The sister took us on a tour of the school and showed the places where Yvonne would have slept,  studied and played the piano.  

She explained a typical day was wake up at 5.30 to 6.00 and study until 7.30 for breakfast.  At 8.30 after washing and changing lessons would start and last all day until lunch at 11.50 for washing,  then start eating around 13.00 after a session in the playground. Lessons resumed at 14.00 until 17.30 for another break, then final studies from around 7 m to 9pm.

That was 6 days a week!  Some weekends there were competitive sports,  but the girls were never allowed outside the school premises.  Bearing in mind the school term was 9 months and Yvonne boarded there from 3 years to 18 years old it must have been a huge part of their life.
It was a lovely tour round the school and we saw the dormitories she each of the age groups stayed.  The 3 to 5 year old stayed in cots,  which were stacked side by side,  each with a little set of draws.  

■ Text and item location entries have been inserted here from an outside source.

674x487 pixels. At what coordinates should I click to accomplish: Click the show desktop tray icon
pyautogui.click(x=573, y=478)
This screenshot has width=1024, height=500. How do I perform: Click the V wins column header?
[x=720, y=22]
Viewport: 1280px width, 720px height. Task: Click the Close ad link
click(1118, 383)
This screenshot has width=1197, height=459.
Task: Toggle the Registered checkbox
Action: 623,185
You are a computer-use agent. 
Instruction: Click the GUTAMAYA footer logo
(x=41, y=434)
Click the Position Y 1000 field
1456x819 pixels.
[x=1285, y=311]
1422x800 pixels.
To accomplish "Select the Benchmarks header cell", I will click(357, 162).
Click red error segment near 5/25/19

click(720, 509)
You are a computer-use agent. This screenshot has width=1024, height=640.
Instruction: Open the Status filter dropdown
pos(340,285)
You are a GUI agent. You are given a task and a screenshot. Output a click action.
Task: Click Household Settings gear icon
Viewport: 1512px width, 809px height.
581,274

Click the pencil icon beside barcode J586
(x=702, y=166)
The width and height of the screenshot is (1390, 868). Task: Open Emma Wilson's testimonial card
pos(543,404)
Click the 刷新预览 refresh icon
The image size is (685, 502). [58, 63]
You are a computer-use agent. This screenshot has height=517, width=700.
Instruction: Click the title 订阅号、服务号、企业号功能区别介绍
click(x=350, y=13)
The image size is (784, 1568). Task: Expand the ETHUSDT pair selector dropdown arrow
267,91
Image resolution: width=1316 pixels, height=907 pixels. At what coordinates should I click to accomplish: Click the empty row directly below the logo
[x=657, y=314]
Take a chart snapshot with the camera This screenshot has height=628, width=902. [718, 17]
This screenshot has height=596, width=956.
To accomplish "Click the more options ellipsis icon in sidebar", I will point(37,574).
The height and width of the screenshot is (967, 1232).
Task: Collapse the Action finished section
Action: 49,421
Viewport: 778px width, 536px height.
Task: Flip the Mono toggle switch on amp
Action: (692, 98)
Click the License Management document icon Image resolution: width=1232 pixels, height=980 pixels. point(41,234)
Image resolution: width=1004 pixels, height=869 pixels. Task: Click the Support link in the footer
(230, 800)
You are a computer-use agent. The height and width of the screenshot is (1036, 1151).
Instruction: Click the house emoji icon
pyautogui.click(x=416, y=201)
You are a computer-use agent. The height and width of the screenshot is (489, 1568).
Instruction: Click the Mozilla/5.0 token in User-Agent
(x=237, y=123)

In the corner was a small covered area where one of the sisters would sleep to keep an eye on things. The area was empty as they are no longer taking new boarders on.
The second area was for the 6 to 11 year olds and it was row after row of beds all covered in a blue blanket,  with a set of draws and a chair. The gap between the beds was about 2 ft and so it must very cosy and I guess you all needed to get along!
Next to each area was a little pile of clothes and a towel.  The sister explained that after the children changed for school their clothes were cleaned and returned to their beds.

The final area was for the seniors,  and as before rows of beds with a similar Blue blanket,  but more of the beds had small stuffed animals such as teddy bears on them.  Also there was a little more room.

There is no double glazing or heating,  and it was cool rather than warm,  but in this area of India they can have snow so I can guess some days it must have been freezing and in the summer months too hot!
There is a number of strip lights,  but not much else,  and given there is no wifi I imagine there is very little use for technology here.
After this we were shown round the classrooms and the desks were Victorian and the chairs solid,  with around 30 to a classroom.  There was a chalk board and books and that was pretty much it.  Compared to modern Western classrooms it was very old fashioned but also had a charm about it,  like a forgotten corner somewhere,  but turning out very bright and successful students.

I did get a glance at the computer room,  with around 20 monitors all covered up,  but I am not sure how much use they got,  as we were whisked on for the next part of our journey.
The sister explained that the school was no longer taking boarders and that by 2017 there would only be day students.
We then stopped in a parlour where we were made tea and Jean came struggling through with a pile of photo albums to show us. Out came the hot gram and biscuits and they started going through the pictures trying to identify Yvonne.


Eventually we found what we think was an early picture which I copied and Jean came back with the students register all written nearly by hand,  and showed us the entry for Yvonne.
Interestingly Yvonne was the only student with a 'very good' final remark.




So we had finished our visit,  we offered a contribution to the school (which I thought was ok,  but the sister thanked us for our 'small' contribution) and we made or way out.
We took some final pictures,  Heather got a hug and we made our farewells. One thing we didn't realise was the number of monkeys,  which were watching us with amusement.


What a day, more than we could have wished for and beyond anything that we hoped when we set out.